The website literally stated it was not for speculation, they didn't want the price to go up, and there were multiple ways to get some for free.

If people were reckless, greedy, and/or lazy because of the crypto hype and got "defrauded" without doing any amount of due diligence -- that's kinda the point.

georgehotz · 2024-04-13T05:17:07 1712985427

I actually lost about $5k on cheapETH running servers. Nobody was "defrauded", I think these people don't understand how forks work.
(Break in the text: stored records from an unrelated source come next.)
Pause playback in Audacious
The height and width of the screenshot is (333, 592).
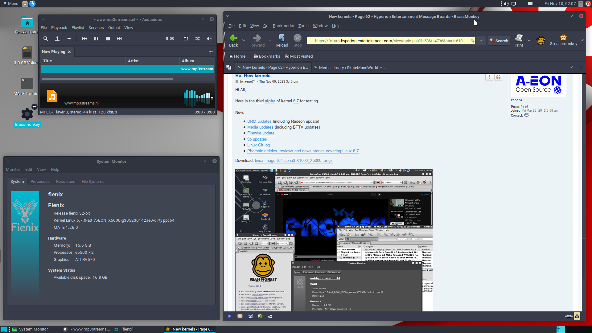click(96, 39)
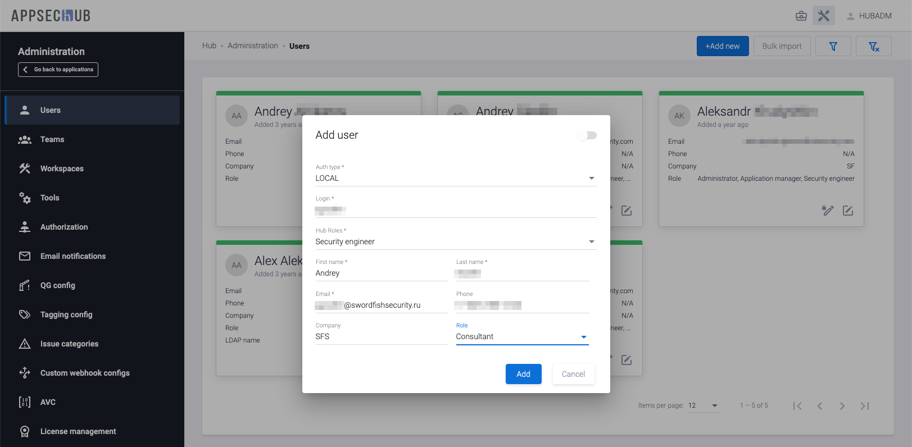Open the Role dropdown showing Consultant
Screen dimensions: 912x447
point(521,336)
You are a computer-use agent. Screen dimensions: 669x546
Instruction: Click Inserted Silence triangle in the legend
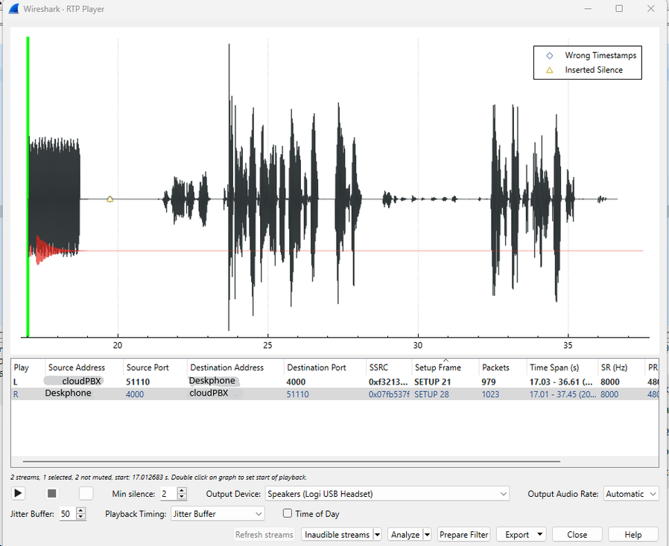pos(549,70)
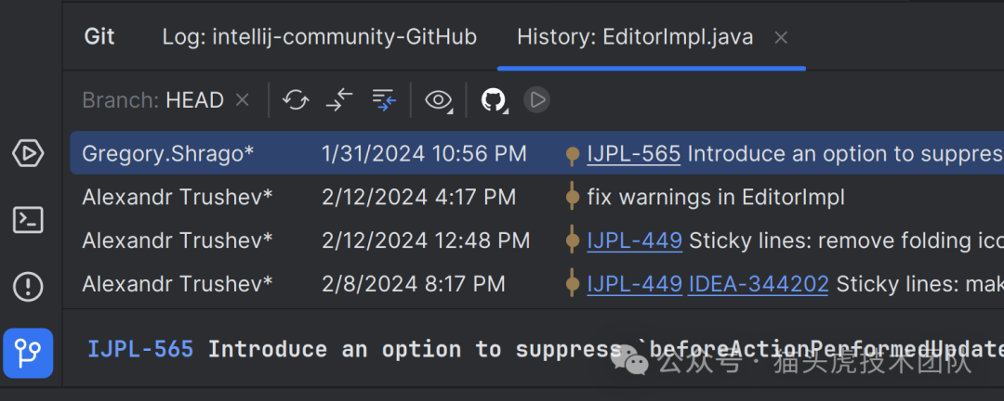Toggle the eye view options button
The image size is (1004, 401).
(438, 100)
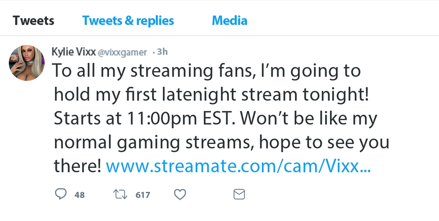Click the retweet arrows icon
Viewport: 439px width, 221px height.
click(x=120, y=194)
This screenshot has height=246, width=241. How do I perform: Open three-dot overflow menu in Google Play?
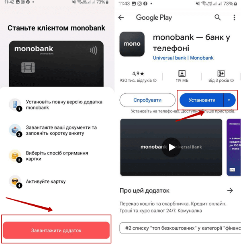coord(234,17)
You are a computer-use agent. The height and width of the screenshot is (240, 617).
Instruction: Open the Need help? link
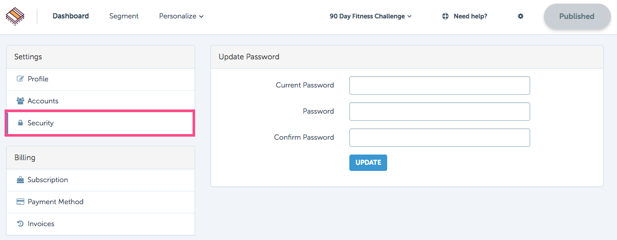(x=470, y=16)
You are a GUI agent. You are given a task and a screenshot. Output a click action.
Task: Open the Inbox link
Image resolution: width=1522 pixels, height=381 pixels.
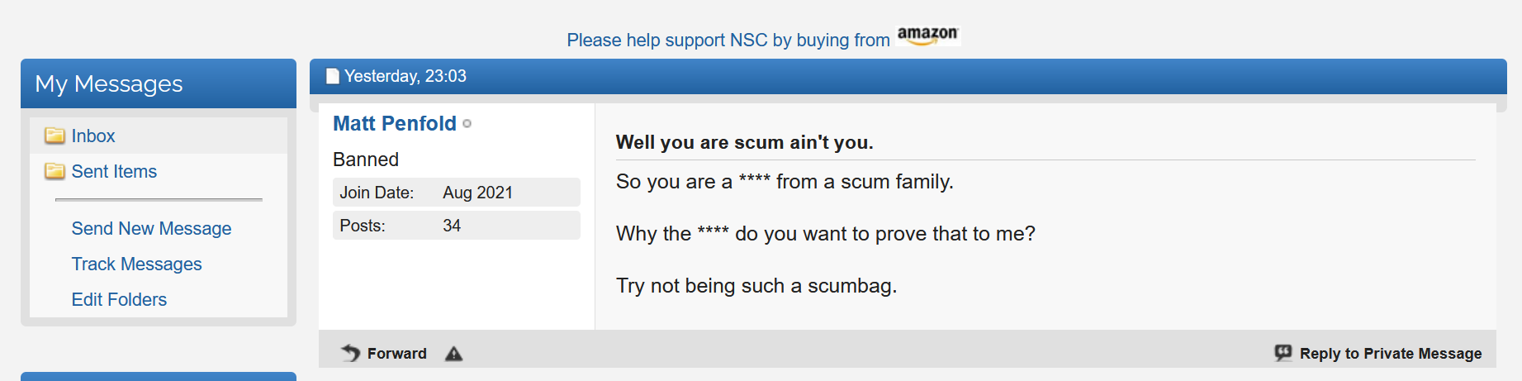tap(93, 136)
It's a precursor to the modern L2 stuff, I did this while writing the first version of Optimism's fraud prover. https://github.com/ethereum-optimism/cannon

I suspect most of the people who bring this up don't like me for other reasons, but with this they think they have something to latch on to. Doesn't matter that it isn't true and there wasn't a scam, they aren't going to look into it since it agrees with their narrative.

delfinom · 2024-04-12T16:40:23 1712940023

[flagged]

StressedDev · 2024-04-12T21:09:42 1712956182

Who is melon?

aeyes · 2024-04-13T01:24:54 1712971494

elon musk?

mikepurvis · 2024-04-12T15:00:32 1712934032

Yes, but he spent several years in self-driving cars (https://comma.ai), which while interesting is also a space that a lot of players are in, so it's not the same as seeing him back to doing stuff that's a little more out there, especially as pertains to IP.

nolongerthere · 2024-04-12T15:25:09 1712935509

Did he abandon this effort? That would be pretty sad bec he was approaching the problem from a very different perspective.

Topgamer7 · 2024-04-12T15:30:50 1712935850

He stepped down from it. https://geohot.github.io//blog/jekyll/update/2022/10/29/the-...

cjbprime · 2024-04-12T16:12:29 1712938349

It's still a company, still making and selling products, and I think he's still pretty heavily involved in it.